John Bowers Eccleston
John Bowers Eccleston was born in Kent County in 1794. In 1805, at age eleven, Eccleston was orphaned. Eccleston’s guardianship account shows that he was enrolled at Washington College as a student; his tuition, along with other expenses such as books are listed. His education was funded by the hire of four enslaved people: George, Bob, Sina, and Aaron.
Despite the loss of his father, the income generated by the enslaved people gave Eccleston a distinct advantage. He went on to become successful lawyer, judge, and landowner in Kent County. He joined the 21st Regiment of the Maryland Militia, becoming a corporal and fighting in the Battle of Caulk’s Field. He served briefly in the Maryland House of Delegates, but spent most of his career as an attorney before becoming a judge, of the Second Judicial District, then of the Maryland Court of Appeals.
Judge Eccleston involved himself in a wide array of local groups, from religious (president of the Chester Town Tract Society, vestryman of Chester River Parish), to political (delegate to the state colonization convention), to business (secretary for the Chester Silk Company). From 1823 to 1858 he was an active member of the College’s Board of Visitors and Governors. When he died in 1860, he claimed ownership of four people.
With research contributed by Patrick Jackson, Class of 2019
1806 Tuition List
A surviving tuition ledger in the Washington College Archives enables us to see the extent of slaveholding among students’ families. The document lists the names of twenty-six parents and guardians of students attending Washington College in May, 1806. It is unknown whether the list includes all families of students attending the College at that time. Yet it gives us an idea of the extent of slaveholding of students’ families. Of the names on the list, seventeen were determined to be slaveholders, three were not, and for three there was insufficient evidence.
The slaveholding size of the parents and guardians ranged from a single enslaved person–claimed by Elizabeth Worrell–to sixty-seven people–claimed by Sidney George of Cecil County. Other large planters on the list included Richard T. Jones of Queen Anne’s County who enslaved sixty people, Richard Tilghman of Wye, fifty-eight people, and Thomas Emory of Queen Anne’s, thirty-two people. The largest Kent County slaveholder was Benjamin Briscoe, who enslaved nineteen people.
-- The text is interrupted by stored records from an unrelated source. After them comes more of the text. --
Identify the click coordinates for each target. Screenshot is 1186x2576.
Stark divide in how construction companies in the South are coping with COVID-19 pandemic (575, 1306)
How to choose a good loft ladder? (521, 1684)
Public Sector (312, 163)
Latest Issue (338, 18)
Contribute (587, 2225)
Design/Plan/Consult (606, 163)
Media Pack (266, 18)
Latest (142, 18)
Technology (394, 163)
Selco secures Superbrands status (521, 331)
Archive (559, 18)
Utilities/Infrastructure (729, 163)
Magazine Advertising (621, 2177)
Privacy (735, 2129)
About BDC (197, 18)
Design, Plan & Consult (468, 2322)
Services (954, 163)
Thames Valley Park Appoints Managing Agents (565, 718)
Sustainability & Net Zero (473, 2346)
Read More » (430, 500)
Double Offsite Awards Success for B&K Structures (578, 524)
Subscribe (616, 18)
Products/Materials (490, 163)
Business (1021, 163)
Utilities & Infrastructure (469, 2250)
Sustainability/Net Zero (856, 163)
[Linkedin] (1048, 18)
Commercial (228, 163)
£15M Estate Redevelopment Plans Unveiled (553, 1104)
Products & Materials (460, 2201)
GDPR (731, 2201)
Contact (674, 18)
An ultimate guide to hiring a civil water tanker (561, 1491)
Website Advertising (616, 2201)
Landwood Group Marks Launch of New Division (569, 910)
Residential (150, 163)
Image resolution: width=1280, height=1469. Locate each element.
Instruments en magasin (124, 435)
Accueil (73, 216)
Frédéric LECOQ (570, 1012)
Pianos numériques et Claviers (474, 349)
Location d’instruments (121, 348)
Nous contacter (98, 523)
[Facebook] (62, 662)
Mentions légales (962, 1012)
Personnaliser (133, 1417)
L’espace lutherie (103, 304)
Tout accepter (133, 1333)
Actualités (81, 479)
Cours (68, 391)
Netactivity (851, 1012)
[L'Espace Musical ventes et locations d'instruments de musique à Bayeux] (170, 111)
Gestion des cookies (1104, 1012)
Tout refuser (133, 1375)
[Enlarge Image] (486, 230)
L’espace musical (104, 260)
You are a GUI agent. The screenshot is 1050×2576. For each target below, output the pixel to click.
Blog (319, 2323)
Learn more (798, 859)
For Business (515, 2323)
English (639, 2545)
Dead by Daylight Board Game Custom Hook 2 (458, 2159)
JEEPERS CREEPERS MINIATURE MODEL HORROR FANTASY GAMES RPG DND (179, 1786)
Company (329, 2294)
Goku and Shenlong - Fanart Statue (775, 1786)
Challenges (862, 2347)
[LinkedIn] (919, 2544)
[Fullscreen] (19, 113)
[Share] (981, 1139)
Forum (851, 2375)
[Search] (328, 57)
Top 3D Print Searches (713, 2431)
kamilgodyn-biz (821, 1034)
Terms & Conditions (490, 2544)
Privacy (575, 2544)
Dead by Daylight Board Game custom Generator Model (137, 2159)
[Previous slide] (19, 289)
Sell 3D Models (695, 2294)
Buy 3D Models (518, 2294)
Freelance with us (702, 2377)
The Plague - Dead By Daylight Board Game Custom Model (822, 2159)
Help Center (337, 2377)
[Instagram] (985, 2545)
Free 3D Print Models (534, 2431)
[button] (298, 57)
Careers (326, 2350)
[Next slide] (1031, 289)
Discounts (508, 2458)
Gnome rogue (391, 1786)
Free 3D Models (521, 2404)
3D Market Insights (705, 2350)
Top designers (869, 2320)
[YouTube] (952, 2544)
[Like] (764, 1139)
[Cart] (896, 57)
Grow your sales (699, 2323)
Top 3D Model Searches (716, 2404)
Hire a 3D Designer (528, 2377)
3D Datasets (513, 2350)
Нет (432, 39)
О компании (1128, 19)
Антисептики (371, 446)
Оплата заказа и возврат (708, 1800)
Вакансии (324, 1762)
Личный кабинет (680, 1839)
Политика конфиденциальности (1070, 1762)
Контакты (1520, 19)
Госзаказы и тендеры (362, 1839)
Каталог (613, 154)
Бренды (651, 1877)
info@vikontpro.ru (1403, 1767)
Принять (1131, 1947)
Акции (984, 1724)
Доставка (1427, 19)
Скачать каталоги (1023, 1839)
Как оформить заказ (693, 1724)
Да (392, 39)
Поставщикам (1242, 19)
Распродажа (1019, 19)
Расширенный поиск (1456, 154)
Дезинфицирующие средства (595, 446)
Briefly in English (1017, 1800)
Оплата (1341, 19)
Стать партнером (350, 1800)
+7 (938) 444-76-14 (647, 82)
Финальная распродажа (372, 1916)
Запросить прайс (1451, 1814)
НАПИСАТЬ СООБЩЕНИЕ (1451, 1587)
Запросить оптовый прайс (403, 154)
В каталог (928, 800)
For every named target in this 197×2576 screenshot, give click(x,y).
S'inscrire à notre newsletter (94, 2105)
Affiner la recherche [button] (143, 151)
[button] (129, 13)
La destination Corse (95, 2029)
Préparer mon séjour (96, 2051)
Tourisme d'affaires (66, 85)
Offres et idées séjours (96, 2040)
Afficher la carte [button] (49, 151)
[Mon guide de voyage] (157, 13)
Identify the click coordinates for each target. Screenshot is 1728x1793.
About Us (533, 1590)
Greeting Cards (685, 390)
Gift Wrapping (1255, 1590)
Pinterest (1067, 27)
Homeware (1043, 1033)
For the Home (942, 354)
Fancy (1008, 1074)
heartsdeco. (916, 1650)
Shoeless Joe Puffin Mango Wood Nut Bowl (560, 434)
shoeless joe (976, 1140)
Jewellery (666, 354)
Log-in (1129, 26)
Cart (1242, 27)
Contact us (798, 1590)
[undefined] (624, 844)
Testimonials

Information about average slaveholding size in Maryland in 1806 is not available. Data from a later census, however, gives some idea of how very wealthy these men were. In 1850, the most common slaveholding In Maryland was between two and four people. About eighty percent of Maryland slaveholders claimed fewer than ten people. This tuition list provides evidence that not only did Washington College students come from families that profited off of enslaved labor, the extent of this labor made them some of the wealthiest citizens on the Eastern Shore.
With research contributed by Charlie Wittich, Class of 2021, and Tommy Pontius, Class of 2022.